──────── SUPPLIED PASSAGE

Unveiling Complex Scenes: A Deep Belief Network and Semantic Segmentation Approach

Abstract

Scene classification is a meaningful and challenging research field in computer vision due to the wide variety of objects present in a scene, their internal relationships, and inter-class similarities. Thus, complex scene recognition and understanding are needed in various applications, including virtual reality-based scene integration, robotics, autonomous driving, and tourist guide systems. Therefore, a novel scene recognition system that integrates various components to recognize the scenes in complex imagery is developed. Compared to the state-of-art systems, our system combines many significant features for improving the classification accuracy. Initially, the images are acquired and preprocessed. It is worth mentioning that semantic segmentation approaches are powerful as they not only detect objects present in an image but recognize the boundaries of each object. To leverage the effectiveness of semantic segmentation, we propose a modified fuzzy C-means (MFCM) segmentation method that partitions the image into various objects to label the pixels according to different segmented objects. Then, convolutional neural network (CNN) features, the dynamic geometrical (GF), and, blob features (BF) are extracted and fused for further analysis to recognize the scene through a deep belief network (DBN). The latter incorporates a genetic algorithm that optimizes the number of hidden units based on the error rate and the training time. The effectiveness of the proposed system is validated over Pattern Analysis, Statistical Modeling, and Computational Learning Visual Object Classes (PASCAL VOC 2012) and the Microsoft Research Cambridge (MSRC) datasets by achieving 93.30% and 92.53% recognition accuracies respectively.

────────────────
──────── MATERIAL SUPPLIED

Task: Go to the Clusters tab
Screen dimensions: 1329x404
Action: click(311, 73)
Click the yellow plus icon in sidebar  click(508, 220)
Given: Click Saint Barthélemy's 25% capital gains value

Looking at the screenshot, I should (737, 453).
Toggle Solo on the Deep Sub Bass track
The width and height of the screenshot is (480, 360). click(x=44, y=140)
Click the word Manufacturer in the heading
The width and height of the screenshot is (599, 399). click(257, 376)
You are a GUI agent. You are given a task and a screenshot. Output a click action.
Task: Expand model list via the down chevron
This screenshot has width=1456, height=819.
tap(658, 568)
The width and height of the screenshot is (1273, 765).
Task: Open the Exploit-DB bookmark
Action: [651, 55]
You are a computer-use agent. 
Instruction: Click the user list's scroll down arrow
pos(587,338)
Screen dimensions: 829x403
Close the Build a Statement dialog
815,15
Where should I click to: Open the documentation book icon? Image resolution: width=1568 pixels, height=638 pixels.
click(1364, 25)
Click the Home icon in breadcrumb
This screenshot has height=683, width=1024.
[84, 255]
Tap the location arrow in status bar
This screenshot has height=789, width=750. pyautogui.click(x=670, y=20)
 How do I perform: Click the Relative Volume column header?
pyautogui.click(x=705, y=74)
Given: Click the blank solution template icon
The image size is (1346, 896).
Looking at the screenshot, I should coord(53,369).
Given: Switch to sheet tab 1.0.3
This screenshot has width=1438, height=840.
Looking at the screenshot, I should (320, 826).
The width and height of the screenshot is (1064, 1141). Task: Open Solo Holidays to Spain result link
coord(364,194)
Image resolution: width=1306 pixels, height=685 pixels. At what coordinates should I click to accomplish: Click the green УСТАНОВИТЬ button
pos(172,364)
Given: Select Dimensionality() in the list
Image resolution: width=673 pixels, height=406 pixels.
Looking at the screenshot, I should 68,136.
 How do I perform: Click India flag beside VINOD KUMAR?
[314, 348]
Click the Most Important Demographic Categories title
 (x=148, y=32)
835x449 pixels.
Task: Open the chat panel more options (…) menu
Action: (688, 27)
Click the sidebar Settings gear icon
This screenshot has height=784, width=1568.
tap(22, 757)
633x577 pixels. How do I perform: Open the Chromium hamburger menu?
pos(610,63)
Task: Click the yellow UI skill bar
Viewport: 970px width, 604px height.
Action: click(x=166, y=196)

────────────────

- **TRY IT**
Answer these questions using the scene recognition abstract above.
(a) Which segmentation method does the abstract propose?
(b) What does the genetic algorithm in the deep belief network optimize, and on what basis?
(c) What recognition accuracy did the system achieve on the MSRC dataset?

- **SOLUTION TO THIS TASK**
(a) A modified fuzzy C-means (MFCM) segmentation method.
(b) It optimizes the number of hidden units based on the error rate and the training time.
(c) 92.53%.